§ **WORK TO COMPLETE**: Given the listing below, write out exactly the lines starting with the line that has "The image size is (1291, 907)." and going on through the line that has "Click the Find binoculars icon", both kept.

§ **STUDY MATERIAL**:
___

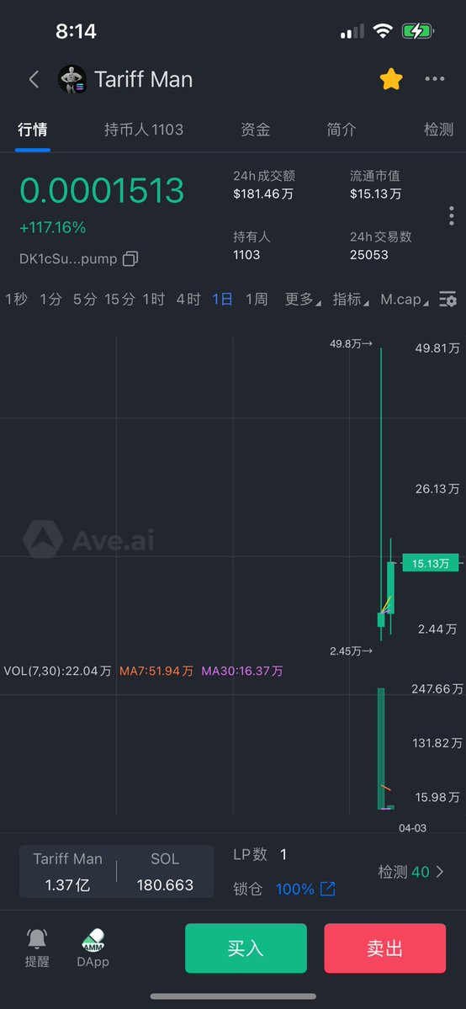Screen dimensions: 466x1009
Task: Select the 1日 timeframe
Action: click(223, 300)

___

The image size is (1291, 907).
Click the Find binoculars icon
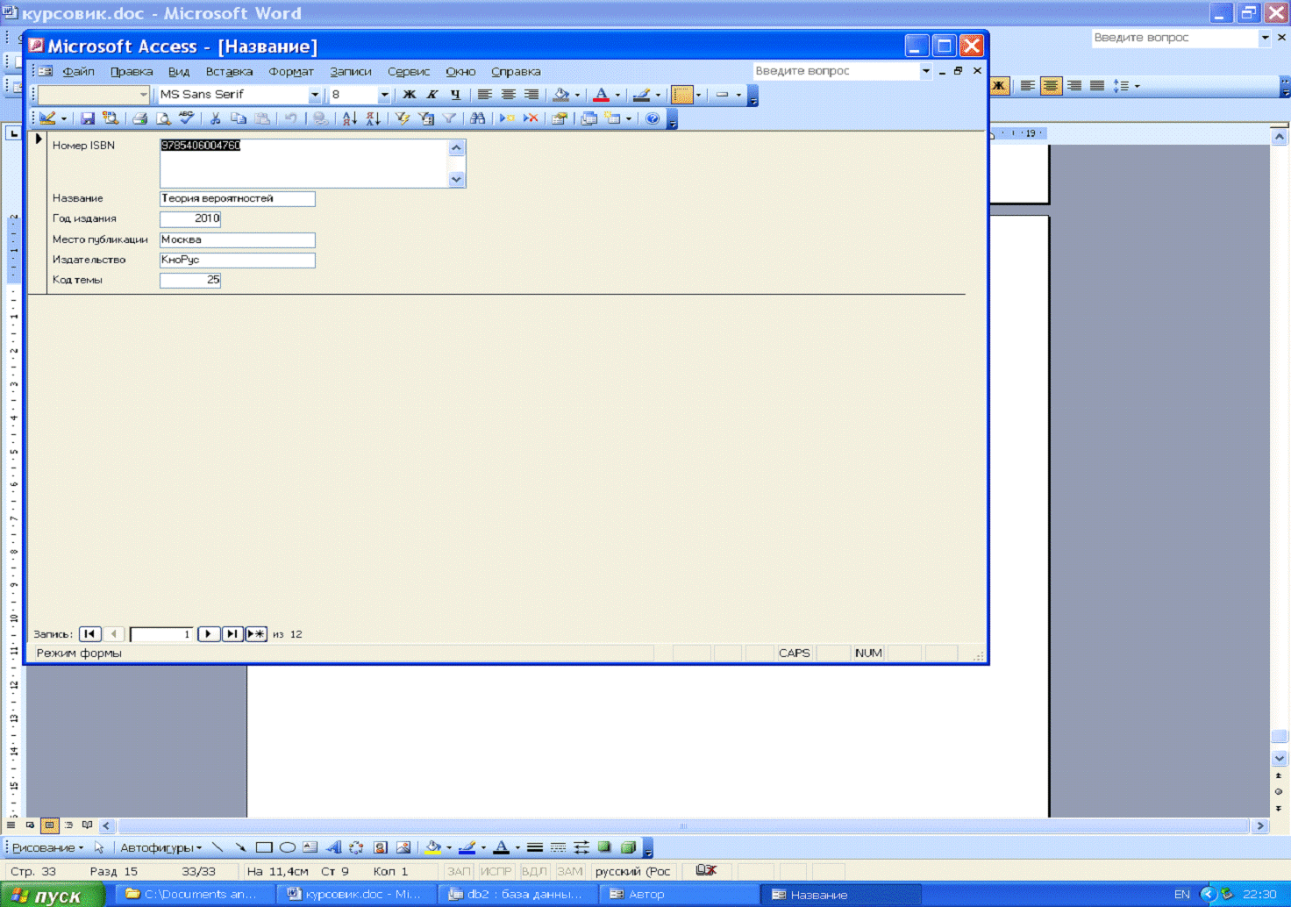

___

§ **REPLY TO THE EXERCISE**:
The image size is (1291, 907).
Click the Find binoculars icon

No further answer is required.